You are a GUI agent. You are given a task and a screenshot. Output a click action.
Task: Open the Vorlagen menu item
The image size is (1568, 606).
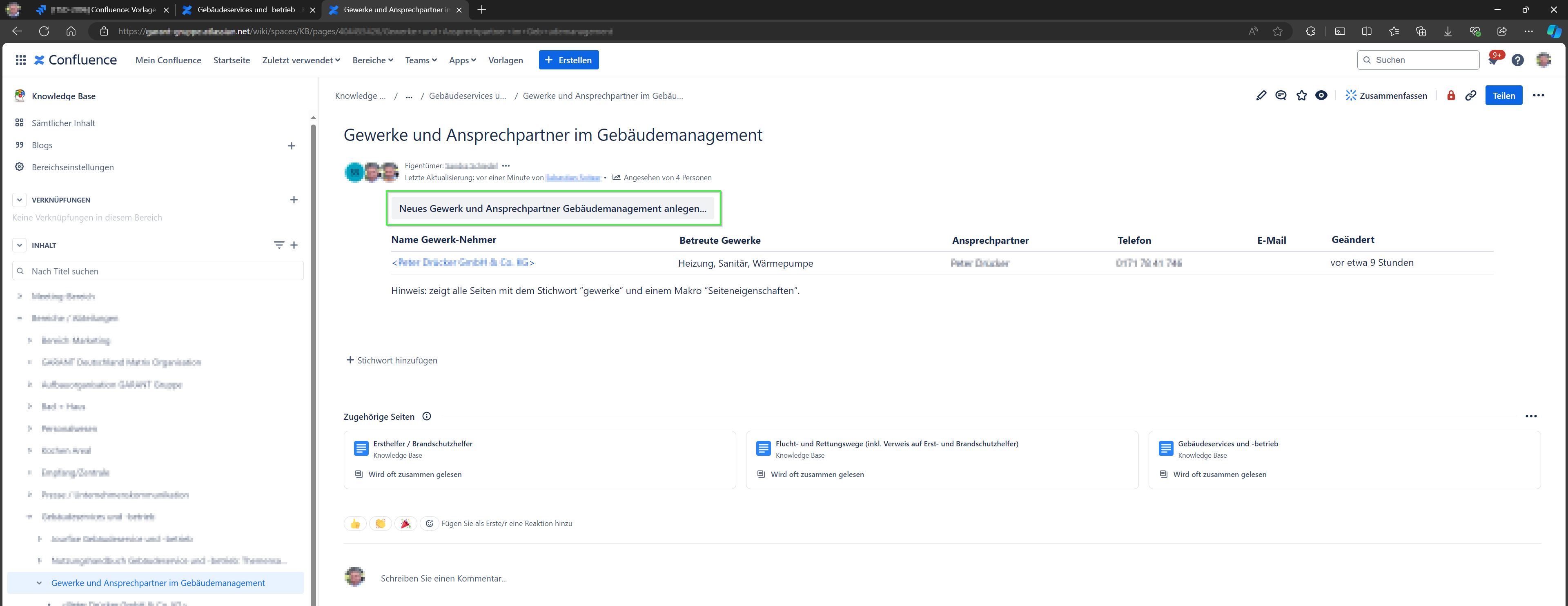(x=506, y=60)
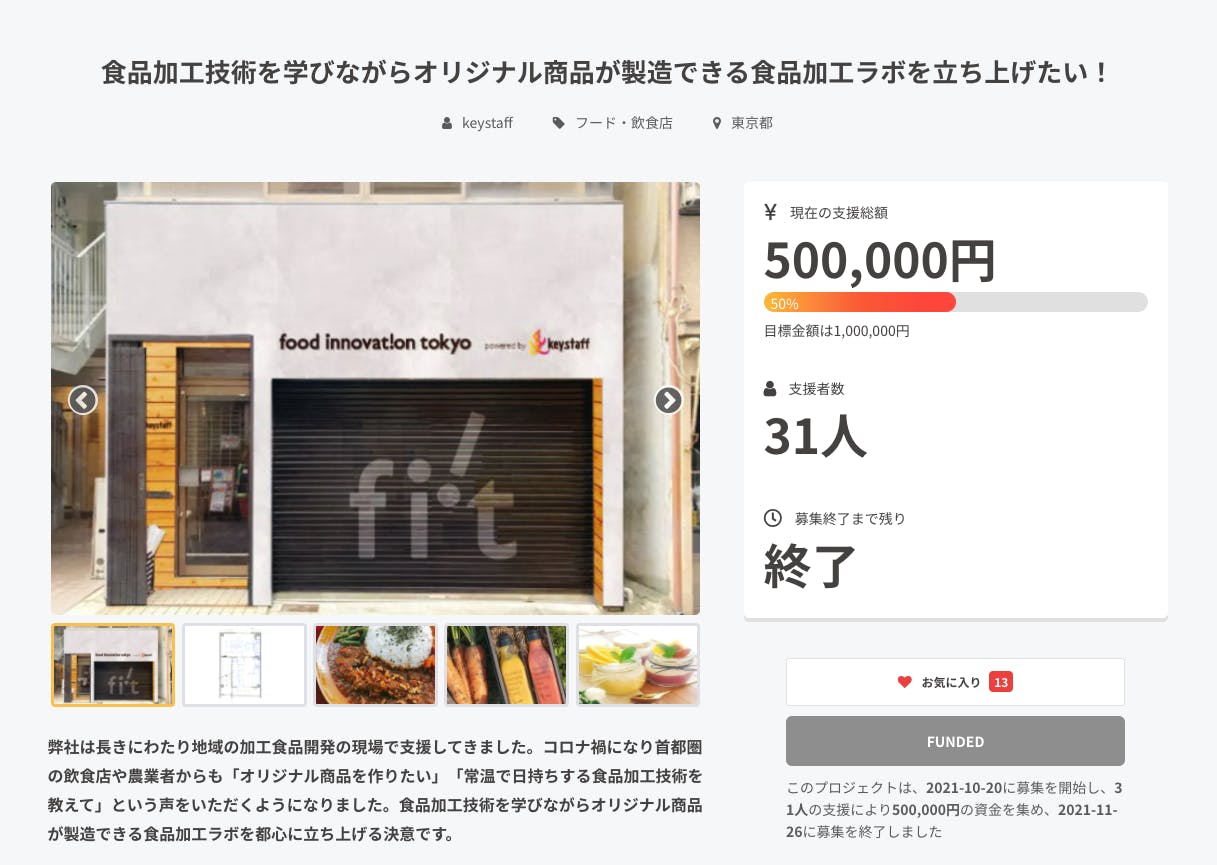
Task: Click the previous image arrow on the carousel
Action: click(x=83, y=400)
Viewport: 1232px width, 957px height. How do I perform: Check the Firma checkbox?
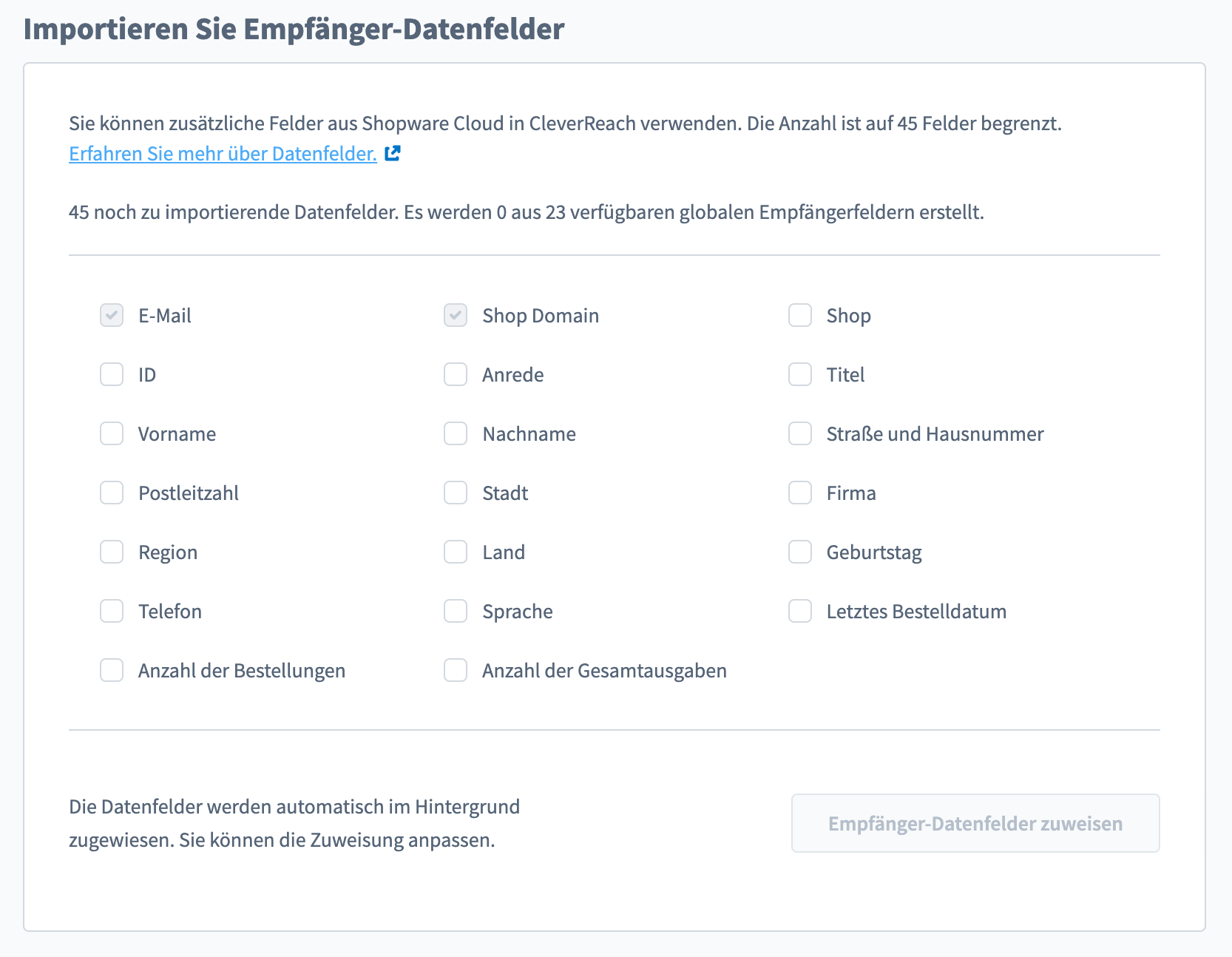click(x=800, y=493)
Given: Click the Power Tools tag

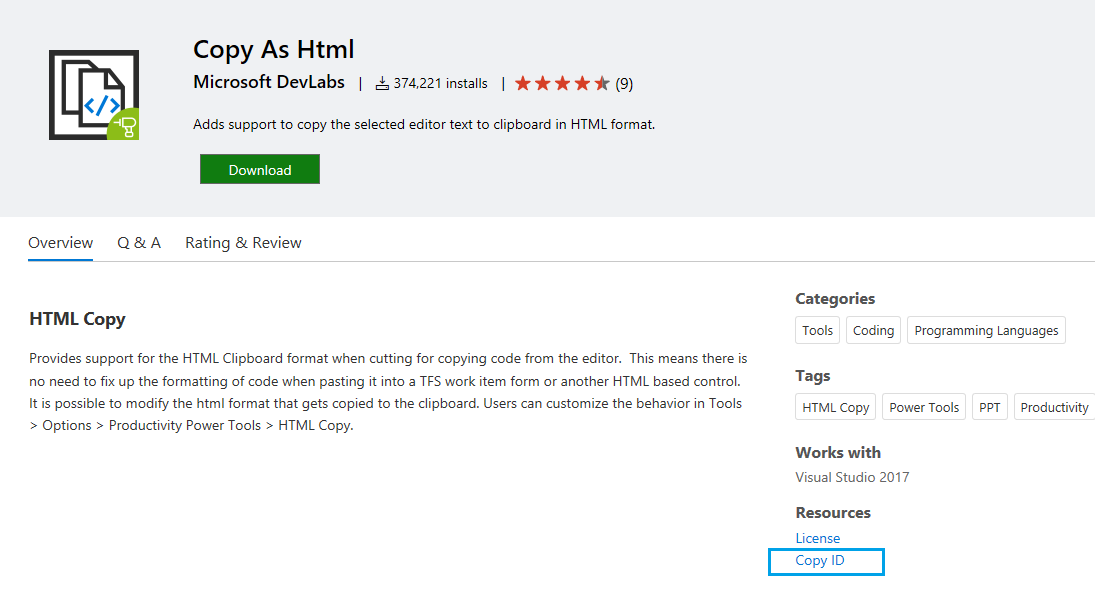Looking at the screenshot, I should pyautogui.click(x=924, y=407).
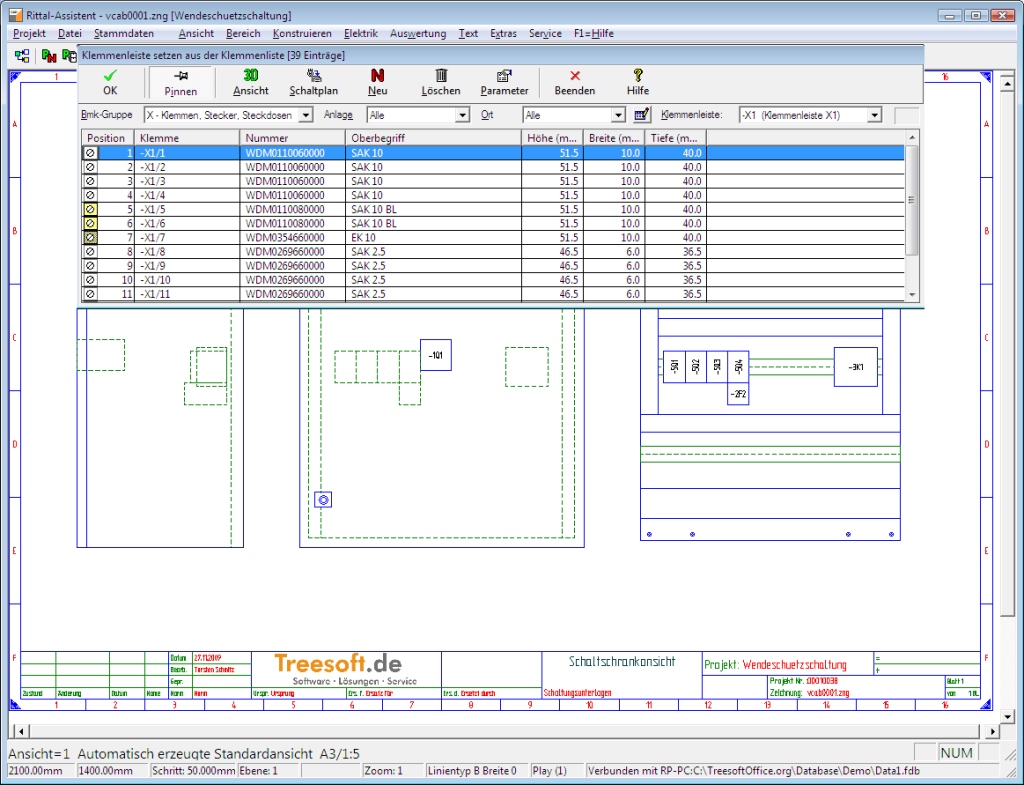Toggle the status icon of row -X1/5
This screenshot has width=1024, height=785.
[x=90, y=210]
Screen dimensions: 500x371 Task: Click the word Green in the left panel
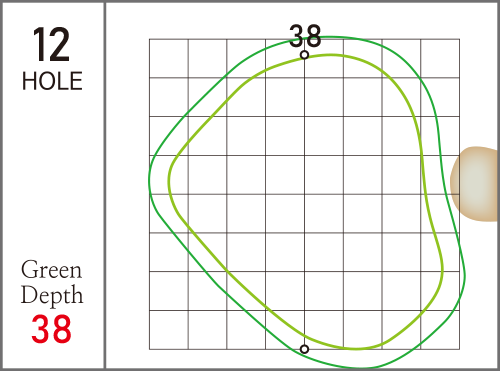click(x=51, y=269)
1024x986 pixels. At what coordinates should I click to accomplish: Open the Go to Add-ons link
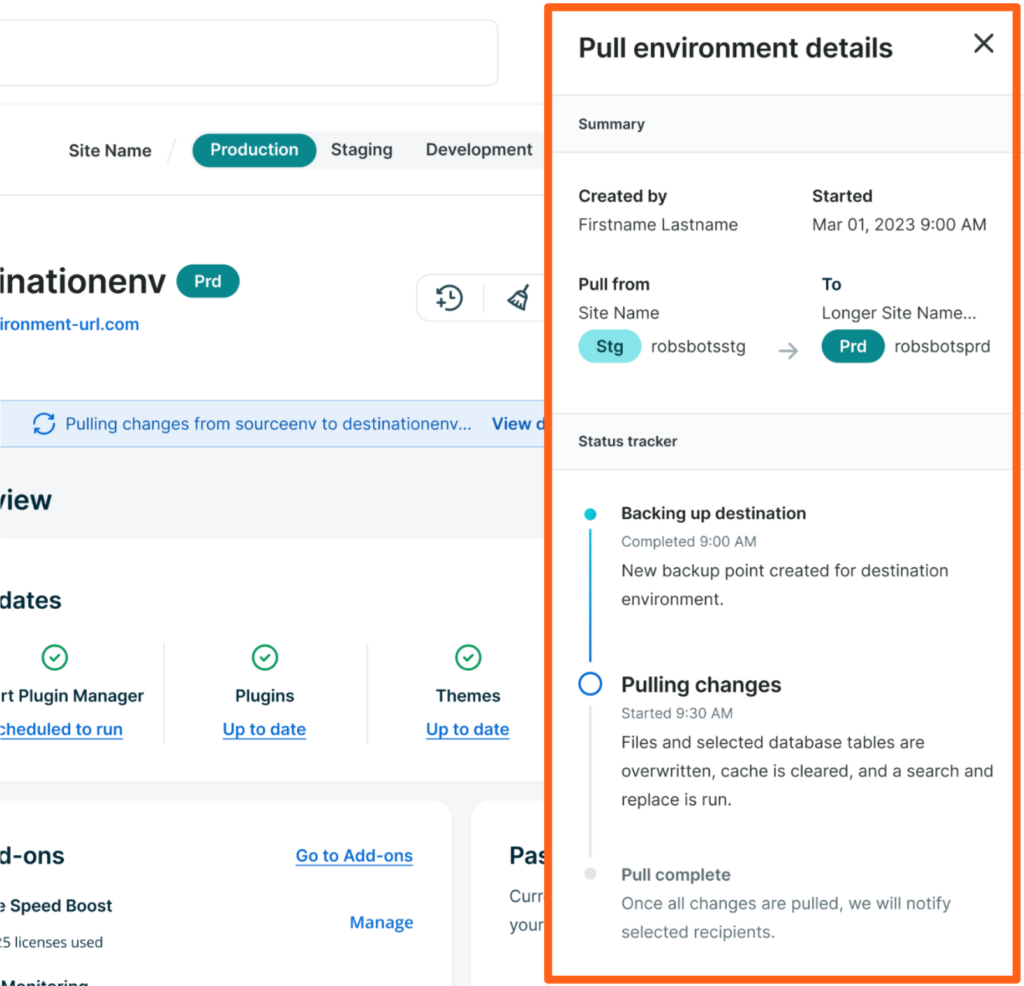(x=354, y=856)
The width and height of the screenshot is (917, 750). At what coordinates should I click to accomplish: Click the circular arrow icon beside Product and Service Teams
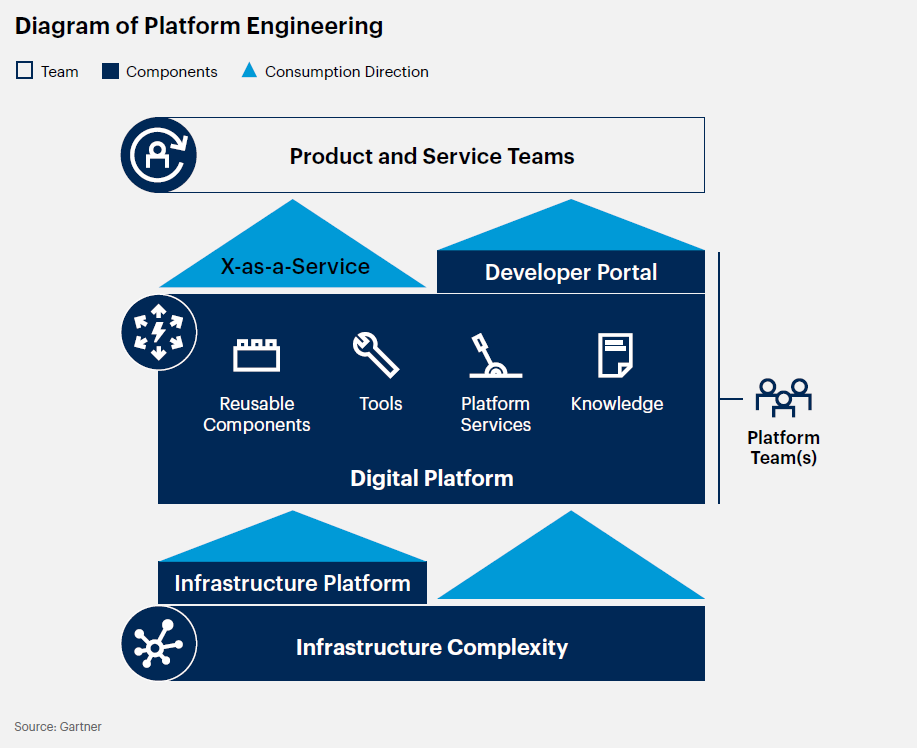(x=158, y=155)
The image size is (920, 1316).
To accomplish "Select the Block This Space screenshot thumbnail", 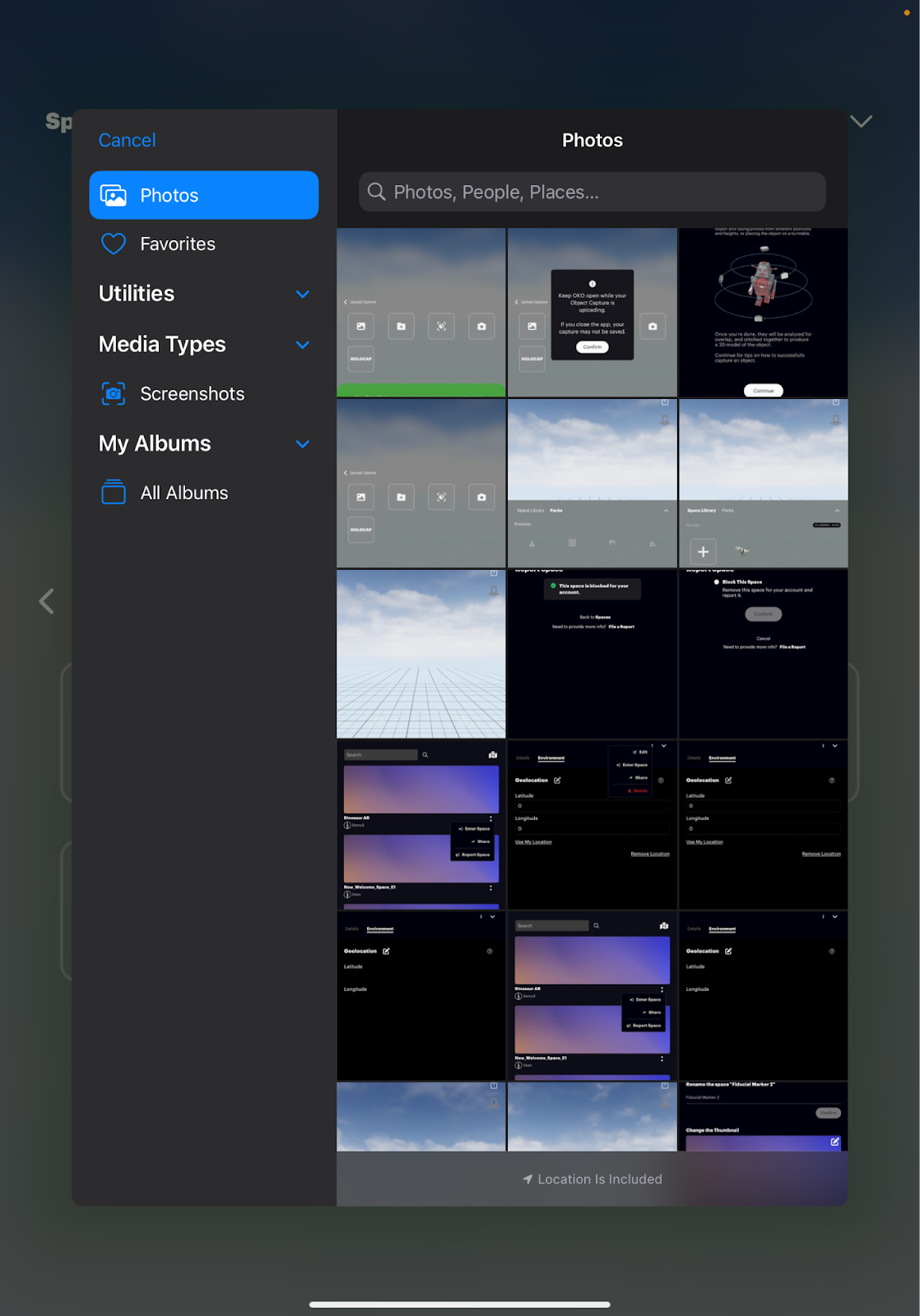I will (x=763, y=654).
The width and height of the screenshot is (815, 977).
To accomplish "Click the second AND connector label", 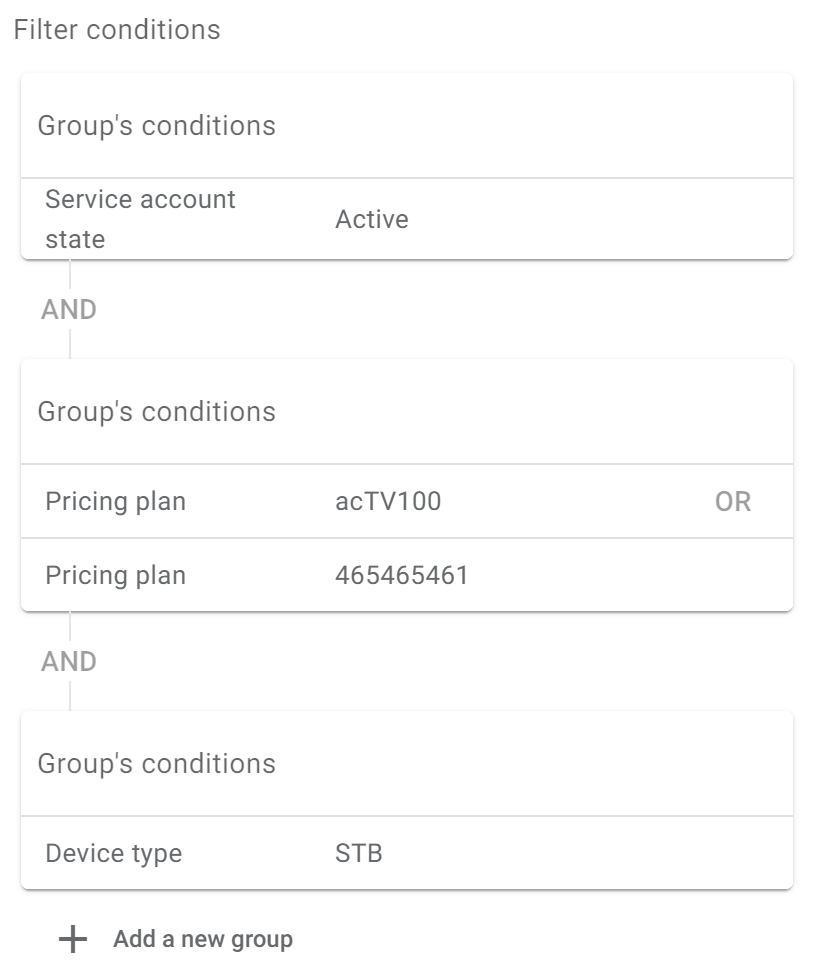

^^^^^^^^^^^^^^^^

* **STATED PROBLEM**
Locate every line of the entries above that contains the word "Open", and copy each of those lines in full.

* **WRITTEN ANSWER**
Task: Open the Vorlagen menu item
1024x986 pixels. At what coordinates should I click to accomplish: Open the Go to Add-ons link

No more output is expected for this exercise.